To tackle this issue, a groundbreaking clinical trial was undertaken through a collaboration between the University Health Network (UHN) and the University of Toronto, spearheaded by Dr. Gelareh Zadeh — a neurosurgeon-scientist who serves as a professor in the department of surgery at the Temerty Faculty of Medicine. The trial’s results demonstrated the efficacy of a new therapy in significantly prolonging patient survival. The findings were published in the journal Nature Medicine.
Immune checkpoint inhibitors are drugs that unleash the body’s immune response against cancer cells by blocking specific molecules or receptors that suppress immune activity. By removing these inhibitory signals, these inhibitors enable the immune system to recognize and attack cancer cells more effectively, potentially improving treatment outcomes.
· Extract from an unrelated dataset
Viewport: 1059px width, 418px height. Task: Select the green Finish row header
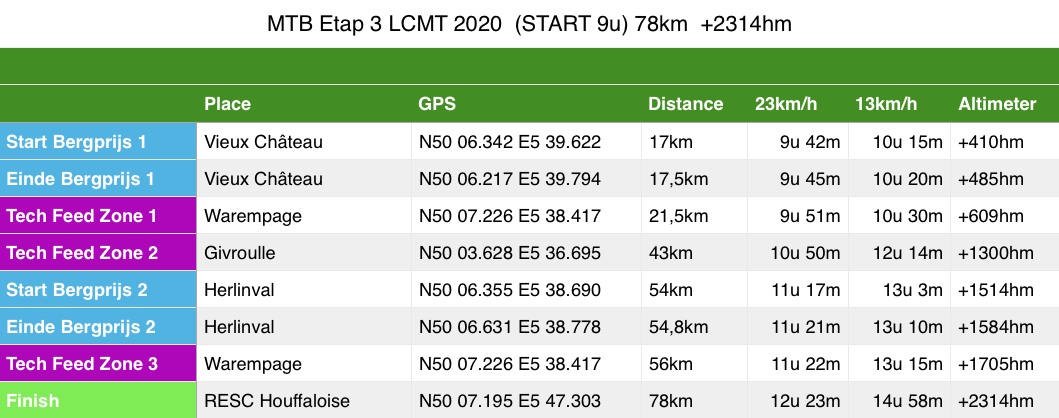(x=98, y=400)
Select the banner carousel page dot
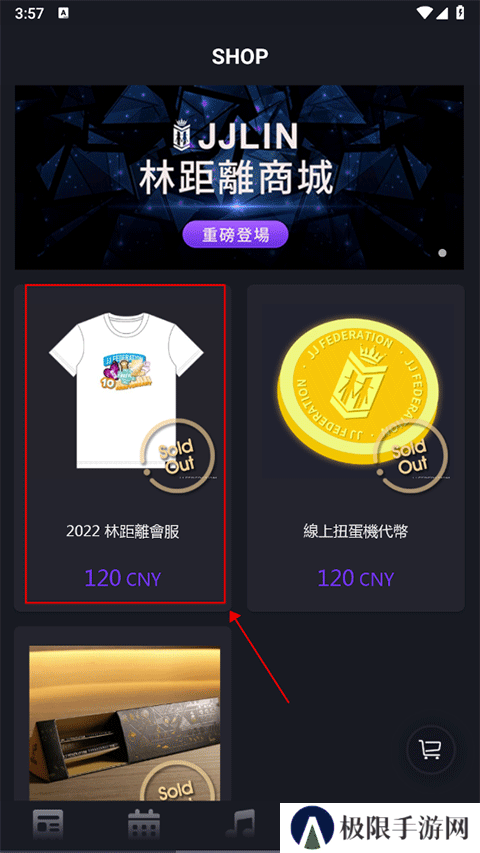 [x=442, y=253]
While immune checkpoint inhibitors have proven effective against various cancers, their impact has been limited in the case of recurrent glioblastoma. This is primarily due to the immunologically inactive nature of glioblastomas, which renders these drugs ineffective. However, integrating oncolytic viruses can help create a more favourable tumour microenvironment, enhancing the immune response against the tumour. This two-pronged treatment strategy combines the local effect of the virus in the tumour and the systemic effect of checkpoint inhibition on the body’s immune response.
The treatment protocol involved injecting an engineered oncolytic virus into the tumour, utilizing minimally invasive techniques guided by advanced imaging technology. Additionally, a commonly used immune checkpoint inhibitor was administered intravenously every three weeks following the surgical procedure.
The trial included 49 patients with recurrent glioblastoma from 15 hospitals across North America. Notably, the median survival rate reached 12.5 months, surpassing the typical 6-8 month survival rate observed with current treatment approaches. Over 50% of the participants experienced significant clinical benefit from the treatment. Strikingly, some tumours even disappeared.
This study is the first to combine oncolytic viral therapy and immune checkpoint inhibitor for any brain tumour. With continued advancements in technology and a deeper understanding of glioblastoma biology, this innovative treatment approach will continue to evolve, leading to improved outcomes and ultimately offering a ray of hope for individuals affected by this devastating disease.